Meet DanQing: a 100M‑pair Chinese vision‑language dataset
Chinese AI that can both see and read needs better data. Meet DanQing—an up‑to‑date Chinese vision‑language dataset with 100M image–text pairs. Built from 2024–2025 Common Crawl data and curated with a rigorous pipeline, DanQing aims to power stronger multimodal models.
Why it matters
- Bridges the gap with English datasets like LAION/COYO; Chinese VLP has long lacked scale and quality.
- Fresher semantics: reflects new brands, slang, and events from recent years.
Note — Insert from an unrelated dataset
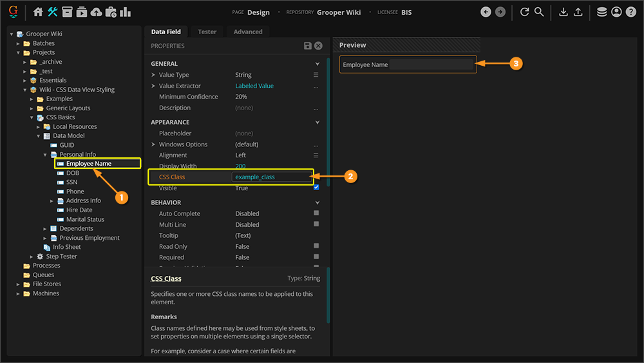Viewport: 644px width, 363px height.
Task: Open the Advanced tab
Action: 248,32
- Higher data quality via stricter selection to reduce noise and mismatches.
- Proven gains: continual pretraining of SigLIP2 shows consistent improvements on Chinese zero‑shot classification, cross‑modal retrieval, and LMM evaluations.
- Open and usable: released under CC‑BY 4.0 for broad research and product use.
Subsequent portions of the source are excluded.